A new approach to help stakeholders work together is called a “state team.” It is a coalition of agencies and organizations whose goal is to protect the safety and health of young people in the workplace. HHD’s in-depth experience working with New England states to pilot test a state team approach is captured in a resource guide recently published by the National Institute for Occupational Safety and Health.
Working Together for Safety: A State Team Approach to Preventing Occupational Injuries in Young People, written by HHD’s senior writer, Marc Posner, explains the concept of state teams and what they can do to improve workplace safety for young people. It describes the experiences and activities of several state teams, products developed by the teams, and key resources for other states that want to create state teams. Strategies are provided for increasing awareness of young worker injury for educators, parents, employers, health care providers, and teens themselves. Case studies are included from New Hampshire and Connecticut that document creative collaborations among state agencies.

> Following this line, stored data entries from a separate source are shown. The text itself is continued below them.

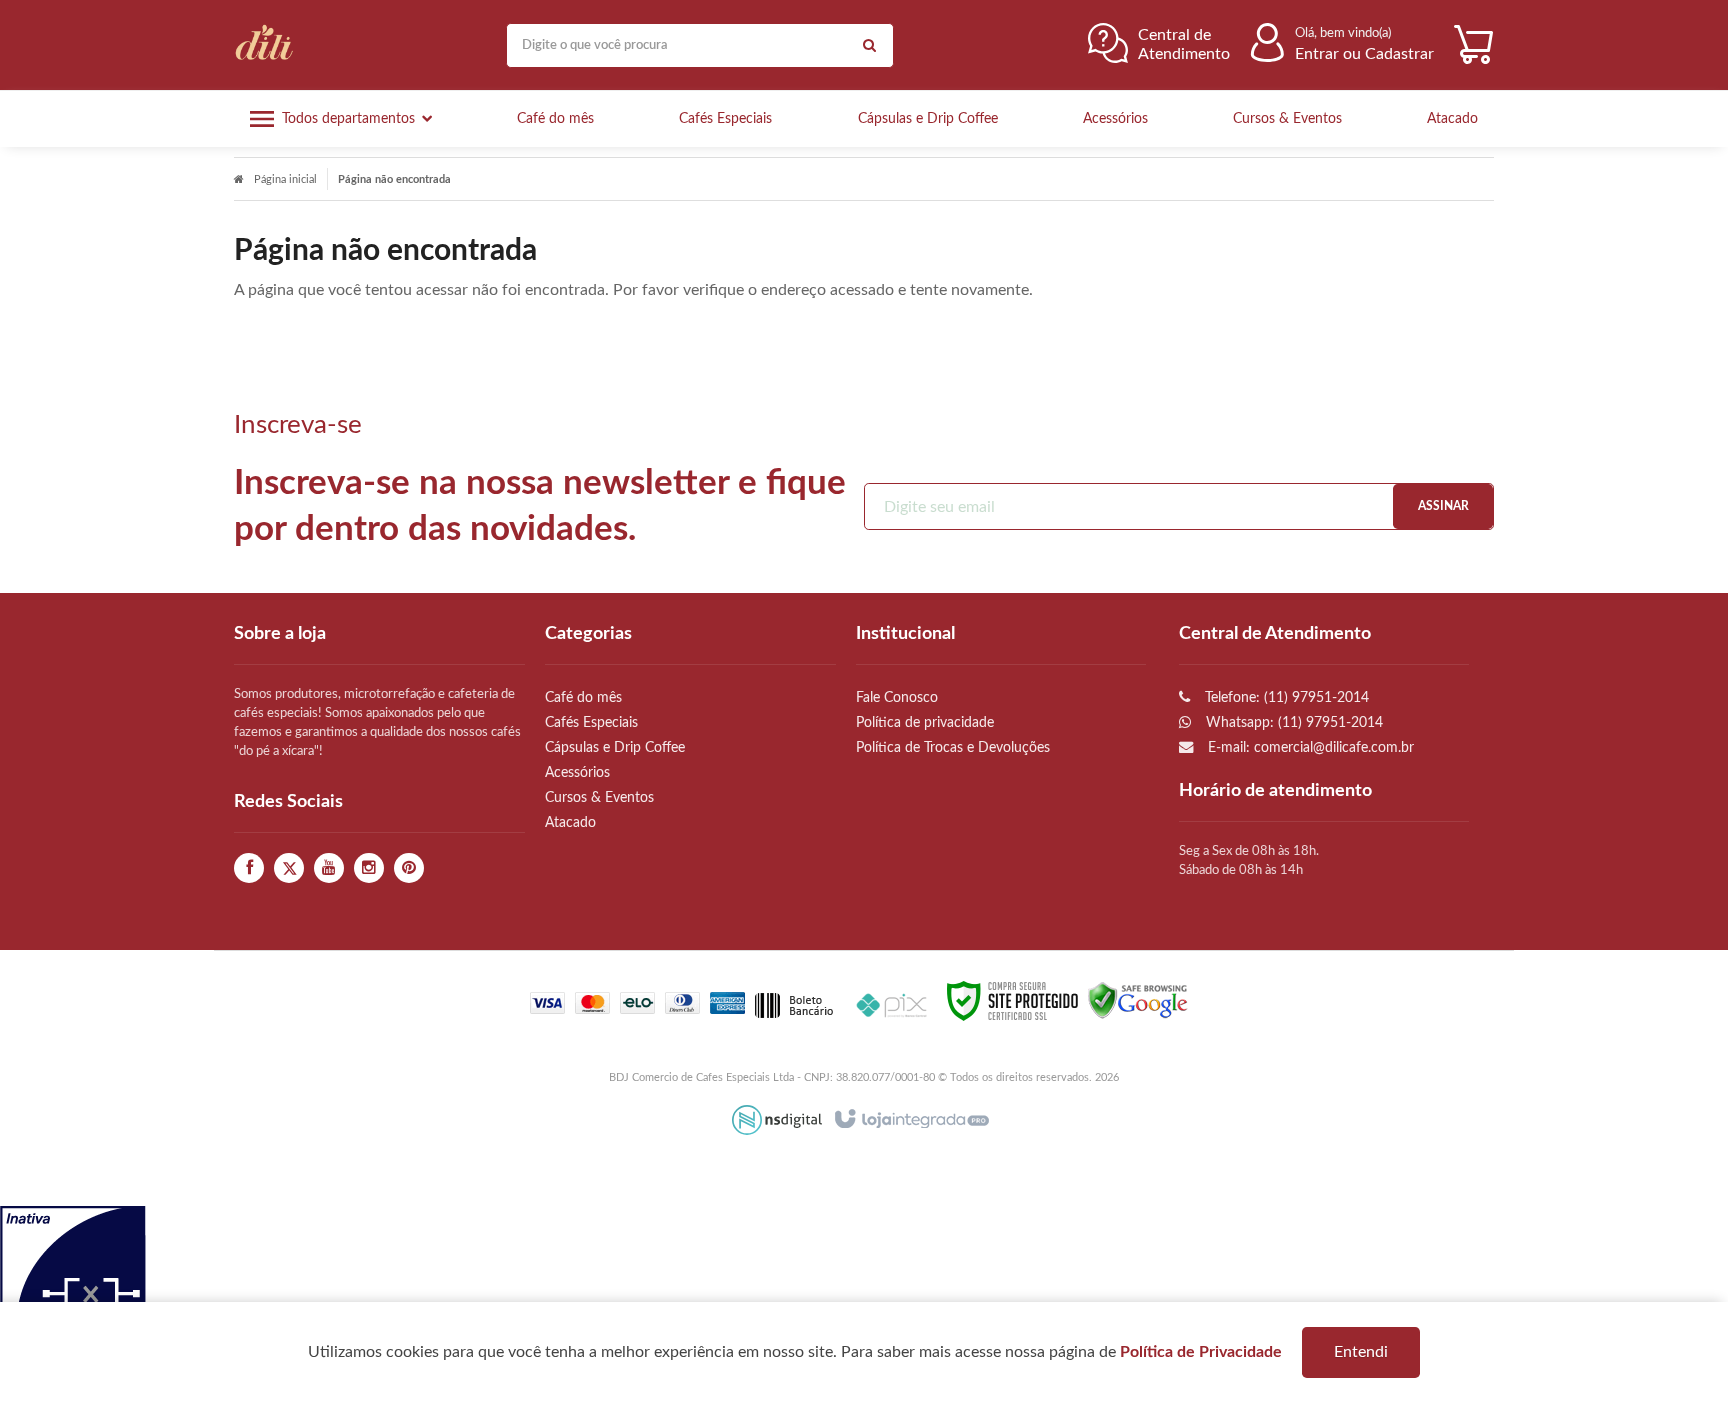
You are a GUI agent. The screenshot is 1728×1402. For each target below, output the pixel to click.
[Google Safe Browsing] (1138, 1000)
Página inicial (285, 179)
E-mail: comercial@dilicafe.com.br (1309, 747)
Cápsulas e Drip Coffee (615, 747)
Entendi (1361, 1352)
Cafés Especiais (591, 722)
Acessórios (577, 772)
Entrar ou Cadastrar (1364, 54)
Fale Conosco (897, 697)
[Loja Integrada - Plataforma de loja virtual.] (910, 1120)
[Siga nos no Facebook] (249, 868)
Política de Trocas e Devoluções (953, 747)
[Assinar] (1443, 506)
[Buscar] (869, 45)
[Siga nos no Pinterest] (409, 868)
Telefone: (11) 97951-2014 (1285, 697)
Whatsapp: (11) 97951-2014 (1292, 722)
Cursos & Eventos (599, 797)
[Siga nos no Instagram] (369, 868)
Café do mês (583, 697)
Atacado (570, 822)
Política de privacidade (925, 722)
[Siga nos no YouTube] (329, 868)
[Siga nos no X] (289, 868)
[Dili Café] (269, 45)
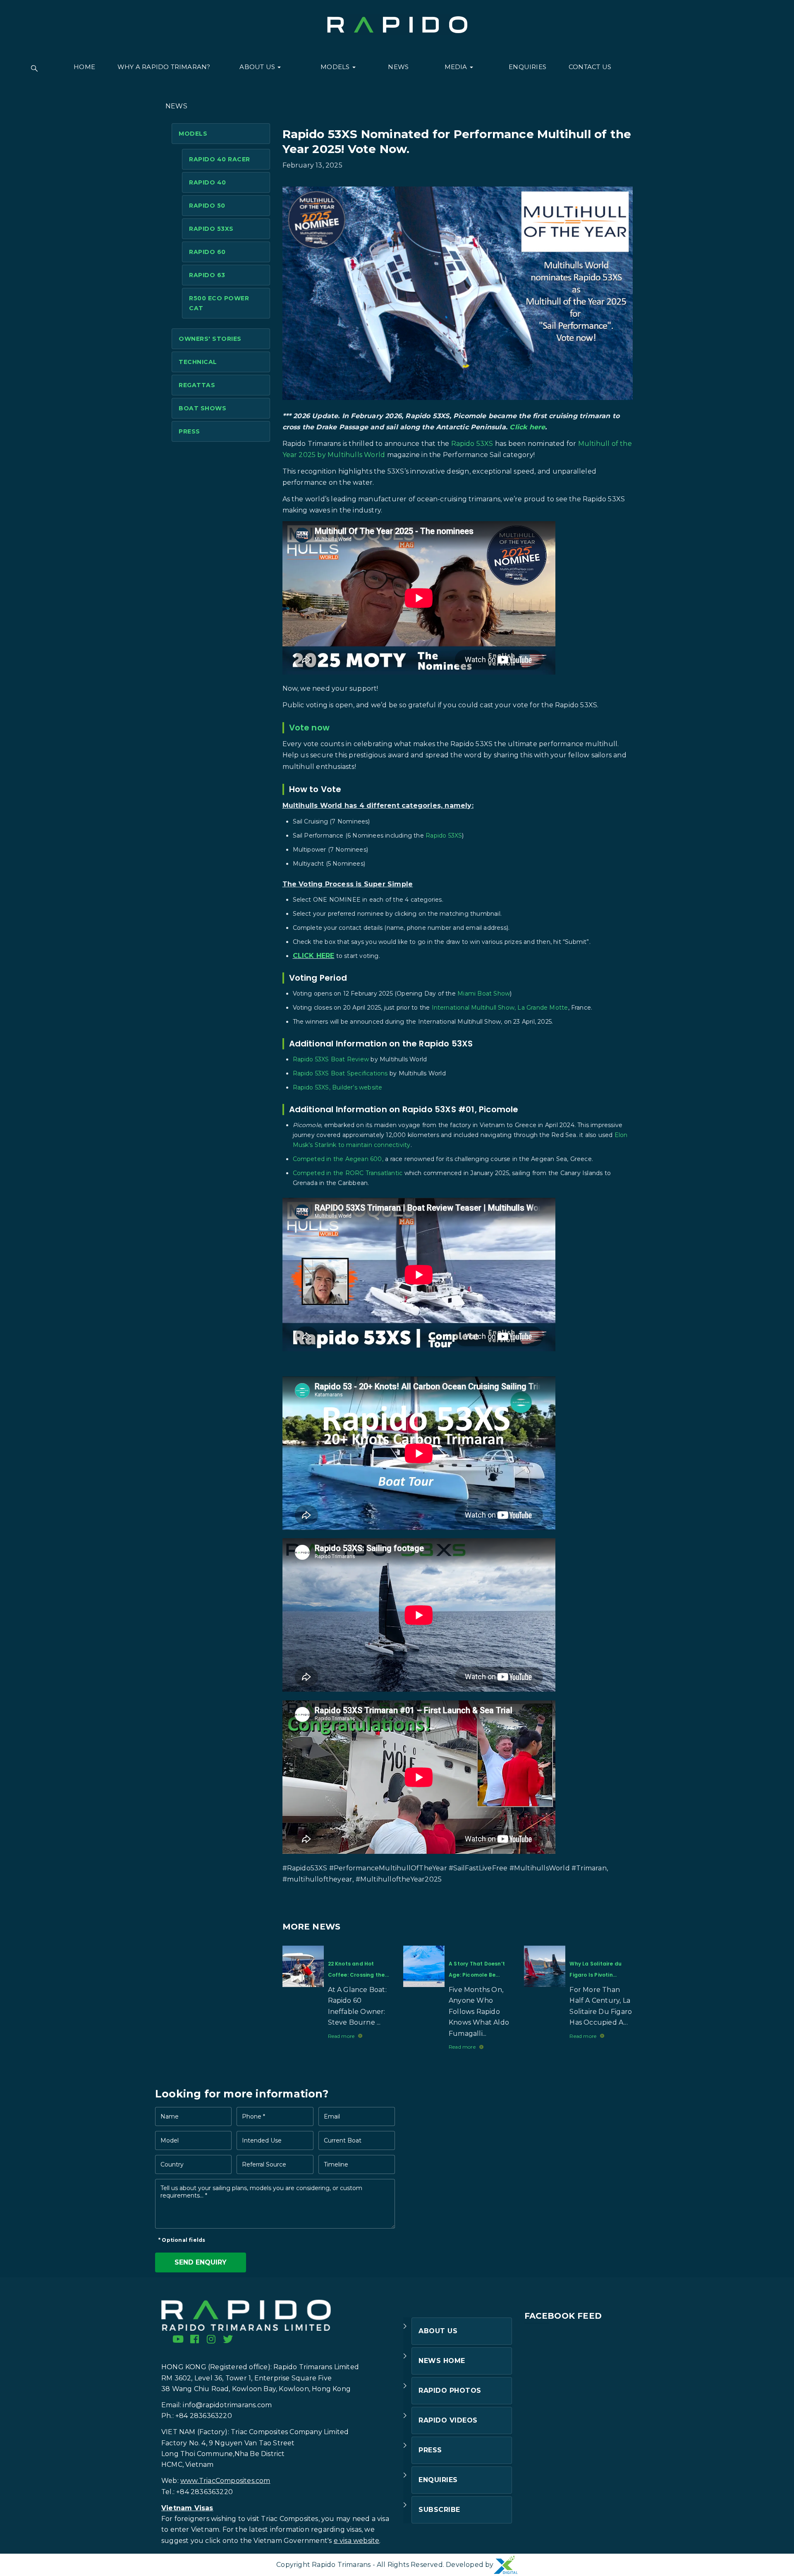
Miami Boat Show (483, 993)
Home (84, 67)
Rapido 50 (207, 205)
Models (335, 67)
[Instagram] (211, 2339)
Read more (341, 2036)
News (398, 67)
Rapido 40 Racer (219, 159)
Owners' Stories (210, 338)
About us (258, 67)
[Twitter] (227, 2339)
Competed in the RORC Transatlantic (348, 1173)
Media (457, 67)
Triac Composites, (290, 2519)
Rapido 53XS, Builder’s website (338, 1087)
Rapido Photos (450, 2390)
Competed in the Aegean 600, (338, 1159)
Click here (527, 427)
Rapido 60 (207, 252)
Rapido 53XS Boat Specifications (340, 1073)
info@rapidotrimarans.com (227, 2405)
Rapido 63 (207, 275)
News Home (442, 2361)
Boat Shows (202, 408)
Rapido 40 (207, 182)
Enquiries (527, 67)
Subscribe (439, 2510)
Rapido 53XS (211, 228)
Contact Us (590, 67)
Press (189, 431)
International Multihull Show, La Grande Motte (500, 1007)
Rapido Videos (448, 2420)
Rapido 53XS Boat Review (331, 1059)
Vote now (309, 727)
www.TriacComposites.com (225, 2481)
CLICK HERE (314, 956)
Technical (198, 362)
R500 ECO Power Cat (219, 303)
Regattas (197, 385)
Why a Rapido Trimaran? (163, 67)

According to Miara, “this resource guide provides many ideas that individual agencies can use on their own, as well as strategies for agencies working together.” The agencies may include state public health departments providing data and experience with health education; state education departments reaching youth, parents, and school personnel directly with training; state labor departments enforcing laws and educating employers; and local health departments, school systems, and job training programs. “If agencies are ready to develop a state team, they can learn from this guide what other states have done,” says Miara.
HHD is currently using the ideas and strategies in the guide in its work with the Young Worker Safety Resource Center in Berkeley, California to encourage state agencies to institutionalize training for youth and take a team approach.